Ido Reizan (井土 霊山) was a Japanese journalist, writer, poet, and liberal activist.
He was involved in the Freedom and People's Rights Movement, which appears to have forced him into a nomadic lifestyle.

==Biography==
Reizan was born Wada Tsuneshige into a family of samurai in Sōma Nakamura han and later married into the Idos, who were an Azabu-stationed samurai family. His wife was Ido Sumi. His father Wada Yoshishige (和田 祥重) was a samurai-turned-farmer who wrote a handbook of farming (農業要録) (published in Tokyo in 1889).

Ido attended and graduated from the Sendai Teaching College, which in the Meiji period became the Faculty of Education of Tohoku University.

In a professional capacity, he worked as a journalist and an editor-in-chief at various newspapers including Osaka Mainichi Shimbun, Sanyo Shimbun, and Tokyo Yokohama Shimbun.
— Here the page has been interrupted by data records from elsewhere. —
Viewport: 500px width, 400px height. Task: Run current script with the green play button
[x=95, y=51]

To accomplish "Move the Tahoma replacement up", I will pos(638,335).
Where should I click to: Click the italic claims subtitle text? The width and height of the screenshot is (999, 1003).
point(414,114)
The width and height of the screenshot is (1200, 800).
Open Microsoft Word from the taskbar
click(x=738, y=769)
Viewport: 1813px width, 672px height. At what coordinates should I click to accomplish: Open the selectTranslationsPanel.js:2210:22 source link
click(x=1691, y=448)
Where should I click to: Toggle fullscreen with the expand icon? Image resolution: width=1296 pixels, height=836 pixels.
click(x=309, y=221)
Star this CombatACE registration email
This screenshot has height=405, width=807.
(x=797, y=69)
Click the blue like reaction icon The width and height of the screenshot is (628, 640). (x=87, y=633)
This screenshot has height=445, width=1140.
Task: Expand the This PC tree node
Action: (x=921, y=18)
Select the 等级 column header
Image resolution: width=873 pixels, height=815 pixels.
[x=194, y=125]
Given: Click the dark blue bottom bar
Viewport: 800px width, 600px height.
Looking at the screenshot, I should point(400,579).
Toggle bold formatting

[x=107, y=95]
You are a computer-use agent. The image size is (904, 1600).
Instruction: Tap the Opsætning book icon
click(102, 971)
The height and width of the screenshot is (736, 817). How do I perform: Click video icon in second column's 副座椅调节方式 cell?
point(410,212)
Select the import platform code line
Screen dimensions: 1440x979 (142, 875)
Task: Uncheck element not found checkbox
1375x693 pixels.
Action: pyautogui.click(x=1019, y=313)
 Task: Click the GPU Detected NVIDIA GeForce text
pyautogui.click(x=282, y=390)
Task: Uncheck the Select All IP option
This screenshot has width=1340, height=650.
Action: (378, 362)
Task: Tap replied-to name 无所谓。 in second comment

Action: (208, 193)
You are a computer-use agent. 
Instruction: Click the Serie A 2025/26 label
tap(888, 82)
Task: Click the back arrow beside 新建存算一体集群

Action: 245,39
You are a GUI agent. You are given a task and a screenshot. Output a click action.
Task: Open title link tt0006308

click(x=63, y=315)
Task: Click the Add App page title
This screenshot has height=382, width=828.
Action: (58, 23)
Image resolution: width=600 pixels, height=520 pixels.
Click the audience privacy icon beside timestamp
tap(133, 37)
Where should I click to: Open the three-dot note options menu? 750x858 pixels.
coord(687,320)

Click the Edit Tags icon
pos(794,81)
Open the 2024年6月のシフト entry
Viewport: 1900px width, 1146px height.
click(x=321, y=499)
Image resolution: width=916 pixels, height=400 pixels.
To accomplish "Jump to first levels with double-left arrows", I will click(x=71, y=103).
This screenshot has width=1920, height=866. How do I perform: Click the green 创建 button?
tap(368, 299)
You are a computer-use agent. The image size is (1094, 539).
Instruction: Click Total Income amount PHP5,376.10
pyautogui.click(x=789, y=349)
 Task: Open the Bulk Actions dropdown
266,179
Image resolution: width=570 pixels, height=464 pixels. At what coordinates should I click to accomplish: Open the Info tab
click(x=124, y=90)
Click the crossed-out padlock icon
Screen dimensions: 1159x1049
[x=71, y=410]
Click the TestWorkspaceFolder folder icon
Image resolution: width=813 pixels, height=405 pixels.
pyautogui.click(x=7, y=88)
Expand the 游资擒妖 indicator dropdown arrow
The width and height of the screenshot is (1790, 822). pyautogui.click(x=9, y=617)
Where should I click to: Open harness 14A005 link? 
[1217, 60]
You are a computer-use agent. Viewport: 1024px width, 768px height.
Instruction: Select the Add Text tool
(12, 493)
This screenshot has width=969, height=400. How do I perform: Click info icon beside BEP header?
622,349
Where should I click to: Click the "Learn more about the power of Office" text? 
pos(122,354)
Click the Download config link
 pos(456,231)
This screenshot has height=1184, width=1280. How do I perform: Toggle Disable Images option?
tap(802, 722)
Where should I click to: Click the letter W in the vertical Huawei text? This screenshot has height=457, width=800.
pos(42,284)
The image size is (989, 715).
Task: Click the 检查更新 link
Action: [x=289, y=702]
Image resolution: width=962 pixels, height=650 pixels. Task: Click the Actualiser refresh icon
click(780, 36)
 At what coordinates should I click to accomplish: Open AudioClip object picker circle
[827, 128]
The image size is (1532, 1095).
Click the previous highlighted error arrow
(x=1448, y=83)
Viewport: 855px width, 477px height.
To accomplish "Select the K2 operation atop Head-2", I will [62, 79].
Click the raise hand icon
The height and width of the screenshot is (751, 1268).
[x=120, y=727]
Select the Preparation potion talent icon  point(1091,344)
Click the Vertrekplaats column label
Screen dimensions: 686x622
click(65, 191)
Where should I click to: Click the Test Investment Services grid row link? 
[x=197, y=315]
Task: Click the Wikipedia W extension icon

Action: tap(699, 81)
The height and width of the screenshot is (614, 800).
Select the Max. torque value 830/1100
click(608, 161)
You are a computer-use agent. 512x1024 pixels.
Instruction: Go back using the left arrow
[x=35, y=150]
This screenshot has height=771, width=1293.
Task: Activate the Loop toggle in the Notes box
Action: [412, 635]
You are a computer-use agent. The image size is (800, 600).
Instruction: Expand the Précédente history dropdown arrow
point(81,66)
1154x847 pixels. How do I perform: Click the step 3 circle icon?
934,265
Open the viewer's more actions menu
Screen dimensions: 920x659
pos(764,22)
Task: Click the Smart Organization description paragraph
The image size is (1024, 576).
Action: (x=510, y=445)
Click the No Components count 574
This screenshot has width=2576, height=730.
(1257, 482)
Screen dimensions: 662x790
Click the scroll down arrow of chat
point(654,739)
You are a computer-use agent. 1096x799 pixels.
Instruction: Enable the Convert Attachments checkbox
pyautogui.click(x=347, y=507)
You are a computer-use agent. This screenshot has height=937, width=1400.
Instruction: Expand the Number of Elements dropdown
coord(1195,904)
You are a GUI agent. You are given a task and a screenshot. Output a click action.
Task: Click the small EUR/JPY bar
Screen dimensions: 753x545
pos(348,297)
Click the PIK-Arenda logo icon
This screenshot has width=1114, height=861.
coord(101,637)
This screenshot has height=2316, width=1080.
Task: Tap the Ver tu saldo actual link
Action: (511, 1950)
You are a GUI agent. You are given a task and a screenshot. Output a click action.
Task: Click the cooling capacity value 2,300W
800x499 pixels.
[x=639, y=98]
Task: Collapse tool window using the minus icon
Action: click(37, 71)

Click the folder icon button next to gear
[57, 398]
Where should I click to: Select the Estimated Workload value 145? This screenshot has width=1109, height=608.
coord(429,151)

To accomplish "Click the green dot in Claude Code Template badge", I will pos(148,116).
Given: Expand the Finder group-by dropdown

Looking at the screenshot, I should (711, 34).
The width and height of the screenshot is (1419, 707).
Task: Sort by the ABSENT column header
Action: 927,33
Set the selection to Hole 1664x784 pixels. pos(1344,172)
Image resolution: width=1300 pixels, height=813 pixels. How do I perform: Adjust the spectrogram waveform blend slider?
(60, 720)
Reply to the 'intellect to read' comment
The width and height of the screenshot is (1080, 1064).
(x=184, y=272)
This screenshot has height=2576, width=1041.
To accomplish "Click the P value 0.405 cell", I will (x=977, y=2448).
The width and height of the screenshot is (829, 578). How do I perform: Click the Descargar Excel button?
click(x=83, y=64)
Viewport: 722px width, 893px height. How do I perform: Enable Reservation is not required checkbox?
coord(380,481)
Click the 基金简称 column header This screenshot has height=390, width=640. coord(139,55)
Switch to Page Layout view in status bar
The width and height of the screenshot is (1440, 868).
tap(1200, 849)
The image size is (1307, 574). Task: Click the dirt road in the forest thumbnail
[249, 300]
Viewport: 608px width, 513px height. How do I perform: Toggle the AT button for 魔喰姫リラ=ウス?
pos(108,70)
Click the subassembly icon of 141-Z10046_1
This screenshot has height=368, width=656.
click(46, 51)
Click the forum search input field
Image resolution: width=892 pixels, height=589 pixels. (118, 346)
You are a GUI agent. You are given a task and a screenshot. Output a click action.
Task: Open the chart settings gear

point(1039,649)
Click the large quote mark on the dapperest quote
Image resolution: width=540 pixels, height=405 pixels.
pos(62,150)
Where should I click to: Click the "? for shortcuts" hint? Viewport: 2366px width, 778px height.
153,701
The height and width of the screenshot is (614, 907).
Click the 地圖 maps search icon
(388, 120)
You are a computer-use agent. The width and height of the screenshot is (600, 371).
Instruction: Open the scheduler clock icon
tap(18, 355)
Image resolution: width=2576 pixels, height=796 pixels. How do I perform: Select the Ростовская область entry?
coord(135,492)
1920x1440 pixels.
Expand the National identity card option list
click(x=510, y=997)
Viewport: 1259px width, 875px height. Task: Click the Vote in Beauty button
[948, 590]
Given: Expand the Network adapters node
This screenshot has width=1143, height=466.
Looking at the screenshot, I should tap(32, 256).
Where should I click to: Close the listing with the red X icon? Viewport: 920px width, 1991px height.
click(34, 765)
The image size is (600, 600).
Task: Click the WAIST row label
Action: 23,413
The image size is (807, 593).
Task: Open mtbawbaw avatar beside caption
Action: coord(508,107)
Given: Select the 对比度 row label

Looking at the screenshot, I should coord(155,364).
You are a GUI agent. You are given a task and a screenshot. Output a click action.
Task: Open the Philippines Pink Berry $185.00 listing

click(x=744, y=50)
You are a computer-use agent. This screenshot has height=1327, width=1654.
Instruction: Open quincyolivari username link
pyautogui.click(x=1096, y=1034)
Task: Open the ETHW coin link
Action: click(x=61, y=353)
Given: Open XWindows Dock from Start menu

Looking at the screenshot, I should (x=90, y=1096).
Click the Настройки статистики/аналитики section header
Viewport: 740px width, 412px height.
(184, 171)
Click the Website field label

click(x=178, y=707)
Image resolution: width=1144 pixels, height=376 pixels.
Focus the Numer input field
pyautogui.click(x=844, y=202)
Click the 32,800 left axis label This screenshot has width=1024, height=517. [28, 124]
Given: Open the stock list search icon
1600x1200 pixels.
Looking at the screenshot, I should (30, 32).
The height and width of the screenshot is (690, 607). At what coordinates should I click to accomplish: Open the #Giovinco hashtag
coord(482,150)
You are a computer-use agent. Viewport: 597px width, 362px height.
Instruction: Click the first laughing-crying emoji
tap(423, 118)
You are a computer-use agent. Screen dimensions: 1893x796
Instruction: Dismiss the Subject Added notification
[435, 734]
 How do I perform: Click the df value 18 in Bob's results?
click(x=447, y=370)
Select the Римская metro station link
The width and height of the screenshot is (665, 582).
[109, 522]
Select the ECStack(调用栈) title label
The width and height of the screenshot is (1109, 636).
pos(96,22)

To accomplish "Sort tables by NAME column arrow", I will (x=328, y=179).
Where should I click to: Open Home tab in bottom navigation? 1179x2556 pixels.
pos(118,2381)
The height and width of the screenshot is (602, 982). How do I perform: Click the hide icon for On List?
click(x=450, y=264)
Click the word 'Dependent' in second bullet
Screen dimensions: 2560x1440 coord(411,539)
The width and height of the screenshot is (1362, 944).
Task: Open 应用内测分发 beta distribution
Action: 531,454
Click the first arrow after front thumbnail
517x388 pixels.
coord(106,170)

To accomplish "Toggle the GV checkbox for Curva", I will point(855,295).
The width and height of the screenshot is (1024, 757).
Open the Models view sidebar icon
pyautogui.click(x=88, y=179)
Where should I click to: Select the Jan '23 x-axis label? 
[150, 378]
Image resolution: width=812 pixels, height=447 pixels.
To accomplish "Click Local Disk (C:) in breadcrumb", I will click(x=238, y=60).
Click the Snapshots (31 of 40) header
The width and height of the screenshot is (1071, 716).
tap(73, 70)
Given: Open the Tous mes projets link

Reizan was a prolific writer who wrote and edited 27 books, the subjects of which ranged from criminal law to Chinese poetry.

He had personal acquaintance with Gotō Shinpei with whom he toured Kyushu sometime between 1909 and 1916 (most likely in October 1910 when Goto visited Kyushu).

Ido advocated the establishment of the University of Manchuria, which he thought would be instrumental in introducing modernity to Manchuria and China. His proposition to provide people in Manchuria and China with higher education predates the establishment of the National Foundation University by 33 years.

== Sources ==
- Wakamatsu, Jotaro. 2002. Reizan - Ido Tsuneshige. Fukushima-Jiyujin, vol. 17. (Reprinted in The Proceedings of Fukushima Jiyu Minken Daigaku Soma Taikai. pp. 49–61.)
- 1992. Kyodo yukari no sakkatachi. Kyoiku Fukushima, vol. 0166. p. 48.
- Oshu-shi Goto Shinpei Kinenkan ed. 2009. DVD-ROM Goto Shinpei Shokanshu. Tokyo: Yushodo.